*** Block opens ***

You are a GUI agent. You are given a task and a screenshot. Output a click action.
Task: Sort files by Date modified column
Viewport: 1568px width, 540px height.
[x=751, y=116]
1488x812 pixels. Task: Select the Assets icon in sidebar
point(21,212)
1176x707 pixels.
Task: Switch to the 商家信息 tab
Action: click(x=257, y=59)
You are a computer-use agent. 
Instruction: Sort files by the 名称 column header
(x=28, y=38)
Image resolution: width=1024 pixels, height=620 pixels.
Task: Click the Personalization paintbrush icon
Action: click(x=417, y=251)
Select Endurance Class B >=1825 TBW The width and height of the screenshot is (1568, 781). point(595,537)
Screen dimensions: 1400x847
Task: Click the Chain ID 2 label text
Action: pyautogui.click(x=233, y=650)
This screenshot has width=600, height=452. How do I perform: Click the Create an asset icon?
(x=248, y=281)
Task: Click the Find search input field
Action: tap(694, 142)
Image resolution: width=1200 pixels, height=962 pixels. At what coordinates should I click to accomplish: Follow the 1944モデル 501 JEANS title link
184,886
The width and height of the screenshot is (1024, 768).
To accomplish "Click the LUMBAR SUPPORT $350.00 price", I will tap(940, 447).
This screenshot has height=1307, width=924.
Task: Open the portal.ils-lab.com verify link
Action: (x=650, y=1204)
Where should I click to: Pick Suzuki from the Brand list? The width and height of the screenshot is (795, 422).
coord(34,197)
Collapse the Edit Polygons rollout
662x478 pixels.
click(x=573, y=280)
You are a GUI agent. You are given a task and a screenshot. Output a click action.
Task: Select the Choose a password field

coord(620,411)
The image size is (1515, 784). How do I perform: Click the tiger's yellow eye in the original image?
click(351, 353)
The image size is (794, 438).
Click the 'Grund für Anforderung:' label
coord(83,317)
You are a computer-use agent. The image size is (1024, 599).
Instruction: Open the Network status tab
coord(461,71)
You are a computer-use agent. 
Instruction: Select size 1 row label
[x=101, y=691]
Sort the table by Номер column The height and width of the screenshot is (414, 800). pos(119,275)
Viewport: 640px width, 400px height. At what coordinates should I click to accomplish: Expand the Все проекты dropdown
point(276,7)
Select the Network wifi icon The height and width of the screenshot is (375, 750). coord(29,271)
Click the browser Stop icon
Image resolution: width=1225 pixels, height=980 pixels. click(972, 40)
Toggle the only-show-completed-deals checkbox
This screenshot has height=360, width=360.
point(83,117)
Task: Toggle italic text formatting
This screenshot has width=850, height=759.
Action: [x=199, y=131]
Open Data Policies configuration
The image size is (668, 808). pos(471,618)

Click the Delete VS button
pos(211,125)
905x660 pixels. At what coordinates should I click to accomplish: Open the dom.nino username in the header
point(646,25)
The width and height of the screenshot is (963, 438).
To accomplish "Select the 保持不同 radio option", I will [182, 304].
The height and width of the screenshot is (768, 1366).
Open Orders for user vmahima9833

*** Block closes ***

Line by line, reproduce the records above exactly.

* _Exercise answer_
You are a GUI agent. You are given a task and a screenshot. Output a click action.
Task: Sort files by Date modified column
Viewport: 1568px width, 540px height.
[x=751, y=116]
1488x812 pixels. Task: Select the Assets icon in sidebar
point(21,212)
1176x707 pixels.
Task: Switch to the 商家信息 tab
Action: click(x=257, y=59)
You are a computer-use agent. 
Instruction: Sort files by the 名称 column header
(x=28, y=38)
Image resolution: width=1024 pixels, height=620 pixels.
Task: Click the Personalization paintbrush icon
Action: click(x=417, y=251)
Select Endurance Class B >=1825 TBW The width and height of the screenshot is (1568, 781). point(595,537)
Screen dimensions: 1400x847
Task: Click the Chain ID 2 label text
Action: pyautogui.click(x=233, y=650)
This screenshot has width=600, height=452. How do I perform: Click the Create an asset icon?
(x=248, y=281)
Task: Click the Find search input field
Action: tap(694, 142)
Image resolution: width=1200 pixels, height=962 pixels. At what coordinates should I click to accomplish: Follow the 1944モデル 501 JEANS title link
184,886
The width and height of the screenshot is (1024, 768).
To accomplish "Click the LUMBAR SUPPORT $350.00 price", I will tap(940, 447).
This screenshot has height=1307, width=924.
Task: Open the portal.ils-lab.com verify link
Action: (x=650, y=1204)
Where should I click to: Pick Suzuki from the Brand list? The width and height of the screenshot is (795, 422).
coord(34,197)
Collapse the Edit Polygons rollout
662x478 pixels.
click(x=573, y=280)
You are a GUI agent. You are given a task and a screenshot. Output a click action.
Task: Select the Choose a password field

coord(620,411)
The image size is (1515, 784). How do I perform: Click the tiger's yellow eye in the original image?
click(351, 353)
The image size is (794, 438).
Click the 'Grund für Anforderung:' label
coord(83,317)
You are a computer-use agent. The image size is (1024, 599).
Instruction: Open the Network status tab
coord(461,71)
You are a computer-use agent. 
Instruction: Select size 1 row label
[x=101, y=691]
Sort the table by Номер column The height and width of the screenshot is (414, 800). pos(119,275)
Viewport: 640px width, 400px height. At what coordinates should I click to accomplish: Expand the Все проекты dropdown
point(276,7)
Select the Network wifi icon The height and width of the screenshot is (375, 750). coord(29,271)
Click the browser Stop icon
Image resolution: width=1225 pixels, height=980 pixels. click(972, 40)
Toggle the only-show-completed-deals checkbox
This screenshot has height=360, width=360.
point(83,117)
Task: Toggle italic text formatting
This screenshot has width=850, height=759.
Action: [x=199, y=131]
Open Data Policies configuration
The image size is (668, 808). pos(471,618)

Click the Delete VS button
pos(211,125)
905x660 pixels. At what coordinates should I click to accomplish: Open the dom.nino username in the header
point(646,25)
The width and height of the screenshot is (963, 438).
To accomplish "Select the 保持不同 radio option", I will [182, 304].
The height and width of the screenshot is (768, 1366).
Open Orders for user vmahima9833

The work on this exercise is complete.